En effet, depuis l’adoption de LOPPSI II (loi d’orientation et de programmation pour la performance de la sécurité intérieure), promulguée le 14 mars 2011, la CNIL a un pouvoir de contrôle de tous les dispositifs de vidéoprotection installés sur le territoire national, y compris ceux installés sur la voie publique, qui relèvent de la loi du 21 janvier 1995 (autorisation préfectorale).
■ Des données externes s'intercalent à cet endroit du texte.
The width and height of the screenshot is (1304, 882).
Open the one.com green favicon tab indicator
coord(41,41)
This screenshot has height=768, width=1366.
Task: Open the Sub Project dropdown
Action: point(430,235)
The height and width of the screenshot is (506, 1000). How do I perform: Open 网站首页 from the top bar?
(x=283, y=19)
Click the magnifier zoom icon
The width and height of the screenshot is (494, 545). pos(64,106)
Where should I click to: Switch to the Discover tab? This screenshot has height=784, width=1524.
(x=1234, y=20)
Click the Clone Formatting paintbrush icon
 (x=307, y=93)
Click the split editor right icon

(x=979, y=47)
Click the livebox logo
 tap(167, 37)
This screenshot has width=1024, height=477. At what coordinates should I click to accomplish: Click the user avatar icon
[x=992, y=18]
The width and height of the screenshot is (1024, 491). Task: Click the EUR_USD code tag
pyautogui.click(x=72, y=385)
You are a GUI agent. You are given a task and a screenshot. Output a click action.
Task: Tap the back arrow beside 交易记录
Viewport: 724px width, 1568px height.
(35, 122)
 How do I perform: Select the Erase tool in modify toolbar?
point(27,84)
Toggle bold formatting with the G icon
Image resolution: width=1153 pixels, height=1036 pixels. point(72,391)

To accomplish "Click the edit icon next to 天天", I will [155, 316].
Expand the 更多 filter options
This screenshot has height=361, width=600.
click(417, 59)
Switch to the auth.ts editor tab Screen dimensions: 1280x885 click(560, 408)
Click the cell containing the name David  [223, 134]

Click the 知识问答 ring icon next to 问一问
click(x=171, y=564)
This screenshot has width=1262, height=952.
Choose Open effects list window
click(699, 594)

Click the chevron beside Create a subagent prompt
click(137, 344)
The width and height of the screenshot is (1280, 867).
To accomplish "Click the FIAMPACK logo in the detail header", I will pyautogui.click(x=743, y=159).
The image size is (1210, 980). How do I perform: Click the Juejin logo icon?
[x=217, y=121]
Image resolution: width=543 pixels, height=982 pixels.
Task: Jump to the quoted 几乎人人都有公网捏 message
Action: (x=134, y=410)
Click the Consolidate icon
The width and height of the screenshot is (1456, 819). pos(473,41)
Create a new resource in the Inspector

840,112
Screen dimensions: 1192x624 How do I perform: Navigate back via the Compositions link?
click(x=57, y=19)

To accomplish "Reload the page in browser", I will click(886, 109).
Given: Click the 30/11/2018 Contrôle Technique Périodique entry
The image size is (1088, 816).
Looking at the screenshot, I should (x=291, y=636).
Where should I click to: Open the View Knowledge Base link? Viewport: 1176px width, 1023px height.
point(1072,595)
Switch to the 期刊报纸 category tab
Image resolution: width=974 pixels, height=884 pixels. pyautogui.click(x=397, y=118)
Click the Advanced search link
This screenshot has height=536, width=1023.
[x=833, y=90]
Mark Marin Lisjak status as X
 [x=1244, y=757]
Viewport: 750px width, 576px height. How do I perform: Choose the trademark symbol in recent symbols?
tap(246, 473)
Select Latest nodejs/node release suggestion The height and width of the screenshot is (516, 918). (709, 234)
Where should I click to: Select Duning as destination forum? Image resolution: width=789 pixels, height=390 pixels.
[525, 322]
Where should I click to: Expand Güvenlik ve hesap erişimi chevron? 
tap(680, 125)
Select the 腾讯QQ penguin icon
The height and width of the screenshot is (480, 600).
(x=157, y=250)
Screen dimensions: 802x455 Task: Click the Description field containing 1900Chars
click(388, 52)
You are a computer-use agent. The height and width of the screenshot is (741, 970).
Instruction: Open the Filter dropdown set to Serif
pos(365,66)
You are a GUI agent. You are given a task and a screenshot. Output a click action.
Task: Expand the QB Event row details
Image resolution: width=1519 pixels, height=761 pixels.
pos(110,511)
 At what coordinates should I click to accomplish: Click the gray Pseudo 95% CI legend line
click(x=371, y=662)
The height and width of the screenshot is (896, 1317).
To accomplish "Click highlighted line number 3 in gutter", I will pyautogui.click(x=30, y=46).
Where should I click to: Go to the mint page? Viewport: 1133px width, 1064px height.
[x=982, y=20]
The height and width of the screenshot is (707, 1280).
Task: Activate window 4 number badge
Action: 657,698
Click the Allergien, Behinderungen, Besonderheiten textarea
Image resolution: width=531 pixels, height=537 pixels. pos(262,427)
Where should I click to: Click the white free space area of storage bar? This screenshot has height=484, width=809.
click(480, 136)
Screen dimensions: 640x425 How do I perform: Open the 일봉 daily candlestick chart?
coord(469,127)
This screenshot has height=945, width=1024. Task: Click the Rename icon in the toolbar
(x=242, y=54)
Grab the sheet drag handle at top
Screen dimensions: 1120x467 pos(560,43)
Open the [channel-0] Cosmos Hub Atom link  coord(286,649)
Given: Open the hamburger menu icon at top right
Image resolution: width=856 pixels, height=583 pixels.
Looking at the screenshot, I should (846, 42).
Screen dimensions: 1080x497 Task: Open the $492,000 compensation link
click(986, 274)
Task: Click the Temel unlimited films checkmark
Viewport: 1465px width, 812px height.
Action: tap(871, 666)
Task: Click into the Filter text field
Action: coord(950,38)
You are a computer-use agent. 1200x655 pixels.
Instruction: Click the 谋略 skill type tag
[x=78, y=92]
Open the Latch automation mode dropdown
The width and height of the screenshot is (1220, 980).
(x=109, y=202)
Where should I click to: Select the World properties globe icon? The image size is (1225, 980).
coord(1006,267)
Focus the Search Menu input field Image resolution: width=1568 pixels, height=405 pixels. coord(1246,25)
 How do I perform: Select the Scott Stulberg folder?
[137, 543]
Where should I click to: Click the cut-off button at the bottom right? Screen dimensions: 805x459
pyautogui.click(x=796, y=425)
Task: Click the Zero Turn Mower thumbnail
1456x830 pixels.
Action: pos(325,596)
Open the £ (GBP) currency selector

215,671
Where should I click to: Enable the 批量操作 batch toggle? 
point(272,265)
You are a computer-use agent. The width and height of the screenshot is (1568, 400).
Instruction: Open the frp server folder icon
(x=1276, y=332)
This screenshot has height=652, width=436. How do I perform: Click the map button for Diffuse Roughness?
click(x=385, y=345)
Les contrôles de la CNIL porteront principalement sur l’information des personnes, les destinataires des images, leur durée de conservation, ainsi que sur la sécurité du système. Ils permettront également de s’assurer que des parties privatives (intérieur de maisons, jardins, etc. ) ne sont pas illégalement filmées.

Conclusion

2010 fut également l’année de création de la Direction des études, de l’innovation et de la prospective (DEIP). Cette direction a pour mission l’analyse des nouveaux usages des technologies et leur impact potentiel pour la protection des données personnelles et la vie privée. En 2011, la DEIP a conduit une étude sur l’écosystème des smartphones et les transformations des usages.

La CNIL rejoint ainsi le Commissariat à la vie privée du Canada, seule autorité de protection des données disposant d’une telle structure d’expertise.